House debates
Thursday, 18 March 2021
Questions without Notice
COVID-19: Vaccination
2:09 pm
Greg Hunt (Flinders, Liberal Party, Minister for Health and Aged Care) Share this | Hansard source
I'm delighted to inform the House that in fact we have now passed 22½ thousand vaccinations—yesterday, in one day. We saw a 10 per cent increase in vaccinations in that one day. In addition, with regard to the launch of phase 1b, I'm also particularly pleased to be able to say that yesterday there were 381,000 people who visited the vaccine eligibility checker, that we've had thousands of bookings around the country and that we are on track for over a thousand general practices to begin next week. As part of that, there will be approximately 250,000 vaccines made available for the general public, 150,000 for the states and then 100,000 for a combination of aged-care and other frontline and emergency service workers. In particular, it's important that there was a 98 per cent rate for people being able to get through, on their first attempt, to the vaccine information and location service, and almost all of those who sought to do so were able to do so on a second attempt. So 381,000 people were able to successfully connect yesterday.
Importantly, today we've added over 100 Commonwealth vaccination clinics. These are what are called general practice respiratory clinics. They've been doing the testing for the nation and, as of next week, they will also be doing the vaccination for the nation. Bookings for those open tomorrow. Bookings for general practices are, on the basis of the individual practice, already occurring or will be occurring in the coming days.
As we've done throughout the pandemic, we've laid out the plan and made sure that it's available. We've done this in relation to testing, to PPE, to ventilators—always planning and always preparing. What we've seen so far is a very heartening first-day surge of people who are interested—381,000. I think that that is immensely heartening. I want to thank our GPs. They have been the heroes of the nation over the last year, along with our nurses, our pathologists, our aged-care workers and our other health workers.
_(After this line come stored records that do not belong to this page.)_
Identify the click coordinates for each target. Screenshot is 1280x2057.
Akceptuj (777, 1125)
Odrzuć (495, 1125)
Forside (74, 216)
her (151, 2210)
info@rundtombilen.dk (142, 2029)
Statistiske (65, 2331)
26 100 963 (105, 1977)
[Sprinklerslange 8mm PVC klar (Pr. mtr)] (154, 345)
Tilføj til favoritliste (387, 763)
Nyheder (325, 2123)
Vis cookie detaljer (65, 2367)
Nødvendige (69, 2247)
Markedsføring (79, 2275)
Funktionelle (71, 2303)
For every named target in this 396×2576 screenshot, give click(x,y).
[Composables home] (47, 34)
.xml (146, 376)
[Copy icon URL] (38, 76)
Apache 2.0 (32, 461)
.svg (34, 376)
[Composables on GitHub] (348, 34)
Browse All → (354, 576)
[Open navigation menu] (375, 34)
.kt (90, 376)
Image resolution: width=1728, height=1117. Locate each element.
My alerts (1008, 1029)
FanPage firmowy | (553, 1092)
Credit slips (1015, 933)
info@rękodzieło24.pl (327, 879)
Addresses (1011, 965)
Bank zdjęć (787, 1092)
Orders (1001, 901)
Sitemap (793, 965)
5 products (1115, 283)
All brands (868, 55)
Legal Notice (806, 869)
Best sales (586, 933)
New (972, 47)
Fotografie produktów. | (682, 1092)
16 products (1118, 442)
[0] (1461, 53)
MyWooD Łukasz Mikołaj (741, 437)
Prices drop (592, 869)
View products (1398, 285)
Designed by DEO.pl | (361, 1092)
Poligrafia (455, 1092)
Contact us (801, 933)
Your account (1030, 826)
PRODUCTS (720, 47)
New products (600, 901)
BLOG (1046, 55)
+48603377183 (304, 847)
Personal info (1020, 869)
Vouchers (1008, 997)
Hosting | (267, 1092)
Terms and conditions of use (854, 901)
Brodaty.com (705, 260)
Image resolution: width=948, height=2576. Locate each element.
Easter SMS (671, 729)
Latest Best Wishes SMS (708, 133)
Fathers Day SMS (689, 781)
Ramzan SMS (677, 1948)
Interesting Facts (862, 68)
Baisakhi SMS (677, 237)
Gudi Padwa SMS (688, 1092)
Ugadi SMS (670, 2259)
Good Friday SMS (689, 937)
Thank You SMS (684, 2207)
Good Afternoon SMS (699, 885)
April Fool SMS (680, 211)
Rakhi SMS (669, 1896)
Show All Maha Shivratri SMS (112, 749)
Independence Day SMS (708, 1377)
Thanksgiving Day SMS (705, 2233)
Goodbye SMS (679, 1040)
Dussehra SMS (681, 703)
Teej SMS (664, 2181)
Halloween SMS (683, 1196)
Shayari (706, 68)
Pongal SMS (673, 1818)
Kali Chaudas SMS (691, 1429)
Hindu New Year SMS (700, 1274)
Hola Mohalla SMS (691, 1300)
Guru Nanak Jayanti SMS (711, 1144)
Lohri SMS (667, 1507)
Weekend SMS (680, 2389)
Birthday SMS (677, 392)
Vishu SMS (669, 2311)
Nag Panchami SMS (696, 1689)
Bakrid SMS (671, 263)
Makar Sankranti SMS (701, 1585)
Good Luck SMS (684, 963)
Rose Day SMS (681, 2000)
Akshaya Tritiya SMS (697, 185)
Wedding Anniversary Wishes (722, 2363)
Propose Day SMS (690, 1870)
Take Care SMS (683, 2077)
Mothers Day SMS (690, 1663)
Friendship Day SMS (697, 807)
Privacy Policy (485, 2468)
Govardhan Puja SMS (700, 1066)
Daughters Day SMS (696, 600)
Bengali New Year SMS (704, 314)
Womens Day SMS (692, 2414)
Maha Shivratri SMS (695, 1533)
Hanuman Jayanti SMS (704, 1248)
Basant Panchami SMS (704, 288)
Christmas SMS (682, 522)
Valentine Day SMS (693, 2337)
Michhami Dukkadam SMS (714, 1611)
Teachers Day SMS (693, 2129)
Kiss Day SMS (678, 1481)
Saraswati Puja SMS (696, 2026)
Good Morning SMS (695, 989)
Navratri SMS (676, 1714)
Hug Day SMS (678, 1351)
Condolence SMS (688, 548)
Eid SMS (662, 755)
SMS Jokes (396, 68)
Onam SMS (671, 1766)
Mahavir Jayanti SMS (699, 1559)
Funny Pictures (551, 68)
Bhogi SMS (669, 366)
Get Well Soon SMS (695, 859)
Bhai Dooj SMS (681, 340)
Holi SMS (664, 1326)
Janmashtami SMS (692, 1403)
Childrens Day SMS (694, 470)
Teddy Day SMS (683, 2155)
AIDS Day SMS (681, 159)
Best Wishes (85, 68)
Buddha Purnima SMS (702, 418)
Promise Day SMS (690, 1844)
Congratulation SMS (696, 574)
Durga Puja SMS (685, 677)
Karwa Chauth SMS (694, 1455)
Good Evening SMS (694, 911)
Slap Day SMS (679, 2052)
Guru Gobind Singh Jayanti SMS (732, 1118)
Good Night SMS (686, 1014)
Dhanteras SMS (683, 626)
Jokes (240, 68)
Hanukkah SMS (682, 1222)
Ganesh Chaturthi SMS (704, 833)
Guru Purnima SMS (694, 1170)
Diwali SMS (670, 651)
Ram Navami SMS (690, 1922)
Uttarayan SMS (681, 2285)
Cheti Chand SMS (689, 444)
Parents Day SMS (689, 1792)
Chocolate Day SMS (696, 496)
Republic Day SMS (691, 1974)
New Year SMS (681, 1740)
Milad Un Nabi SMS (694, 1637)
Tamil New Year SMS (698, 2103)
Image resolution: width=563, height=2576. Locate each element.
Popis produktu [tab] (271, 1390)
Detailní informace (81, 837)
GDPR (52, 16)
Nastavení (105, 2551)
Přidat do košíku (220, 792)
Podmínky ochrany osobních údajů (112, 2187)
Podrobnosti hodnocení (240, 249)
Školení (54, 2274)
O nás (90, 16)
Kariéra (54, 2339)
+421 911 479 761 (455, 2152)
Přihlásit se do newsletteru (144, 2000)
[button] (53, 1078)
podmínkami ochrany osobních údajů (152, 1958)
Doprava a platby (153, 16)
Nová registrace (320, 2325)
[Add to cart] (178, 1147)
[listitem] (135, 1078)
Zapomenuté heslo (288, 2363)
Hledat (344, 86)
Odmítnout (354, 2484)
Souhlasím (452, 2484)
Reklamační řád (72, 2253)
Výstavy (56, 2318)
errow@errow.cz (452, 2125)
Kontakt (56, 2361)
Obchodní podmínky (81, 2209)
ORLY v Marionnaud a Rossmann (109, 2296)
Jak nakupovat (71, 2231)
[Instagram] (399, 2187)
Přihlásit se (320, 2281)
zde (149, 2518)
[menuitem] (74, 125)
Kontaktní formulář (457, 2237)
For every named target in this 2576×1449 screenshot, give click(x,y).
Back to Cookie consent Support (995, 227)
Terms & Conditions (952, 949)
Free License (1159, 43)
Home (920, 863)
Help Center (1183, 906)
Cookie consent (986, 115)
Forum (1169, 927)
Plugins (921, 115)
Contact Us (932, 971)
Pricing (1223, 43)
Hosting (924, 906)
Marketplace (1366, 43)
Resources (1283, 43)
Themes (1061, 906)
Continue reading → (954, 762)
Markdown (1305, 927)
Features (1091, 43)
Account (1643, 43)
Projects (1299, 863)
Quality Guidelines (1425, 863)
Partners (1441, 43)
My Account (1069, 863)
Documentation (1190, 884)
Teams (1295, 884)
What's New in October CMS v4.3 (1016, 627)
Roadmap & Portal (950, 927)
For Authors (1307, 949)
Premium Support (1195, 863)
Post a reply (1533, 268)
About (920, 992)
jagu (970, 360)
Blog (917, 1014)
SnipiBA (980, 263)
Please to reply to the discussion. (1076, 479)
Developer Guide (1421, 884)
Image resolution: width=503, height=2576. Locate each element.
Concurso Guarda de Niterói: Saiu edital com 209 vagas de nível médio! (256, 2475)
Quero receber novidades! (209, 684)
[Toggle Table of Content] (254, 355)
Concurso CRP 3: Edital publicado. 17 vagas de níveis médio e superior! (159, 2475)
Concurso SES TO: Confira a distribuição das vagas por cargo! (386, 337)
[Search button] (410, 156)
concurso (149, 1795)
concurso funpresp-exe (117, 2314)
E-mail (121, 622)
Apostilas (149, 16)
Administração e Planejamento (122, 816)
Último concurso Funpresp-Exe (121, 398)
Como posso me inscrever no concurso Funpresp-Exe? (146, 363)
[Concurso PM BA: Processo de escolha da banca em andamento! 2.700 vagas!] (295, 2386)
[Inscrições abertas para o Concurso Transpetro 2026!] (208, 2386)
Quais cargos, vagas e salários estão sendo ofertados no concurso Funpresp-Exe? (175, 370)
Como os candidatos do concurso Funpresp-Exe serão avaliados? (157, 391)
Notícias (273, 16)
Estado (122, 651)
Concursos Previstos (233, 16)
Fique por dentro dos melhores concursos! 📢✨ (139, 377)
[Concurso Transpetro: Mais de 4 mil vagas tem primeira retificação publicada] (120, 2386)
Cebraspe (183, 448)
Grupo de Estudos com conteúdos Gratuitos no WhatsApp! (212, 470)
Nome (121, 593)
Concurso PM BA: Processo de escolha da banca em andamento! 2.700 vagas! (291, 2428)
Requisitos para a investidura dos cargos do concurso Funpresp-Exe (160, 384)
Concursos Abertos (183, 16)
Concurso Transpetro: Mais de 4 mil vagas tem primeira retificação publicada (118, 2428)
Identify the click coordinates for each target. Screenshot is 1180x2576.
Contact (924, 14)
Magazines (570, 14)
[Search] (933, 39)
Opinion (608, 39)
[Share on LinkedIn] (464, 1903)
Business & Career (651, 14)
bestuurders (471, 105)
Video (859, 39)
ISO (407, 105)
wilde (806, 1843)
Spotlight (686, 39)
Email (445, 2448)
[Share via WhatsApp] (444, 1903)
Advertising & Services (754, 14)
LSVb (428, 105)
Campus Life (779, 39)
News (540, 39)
So the simple answer is not only are we prepared; in terms of the doses to be delivered to those general practices, the advice I have is that, by the end of today, 870-plus of those practices will have received them and, tomorrow, over another 300 will have received them. The goal was to ensure that, by the end of Saturday, all of the practices have received them. We may well achieve that tomorrow. So, in terms of the rollout of those materials, we're ahead of schedule, on track and on plan for saving lives and protecting lives.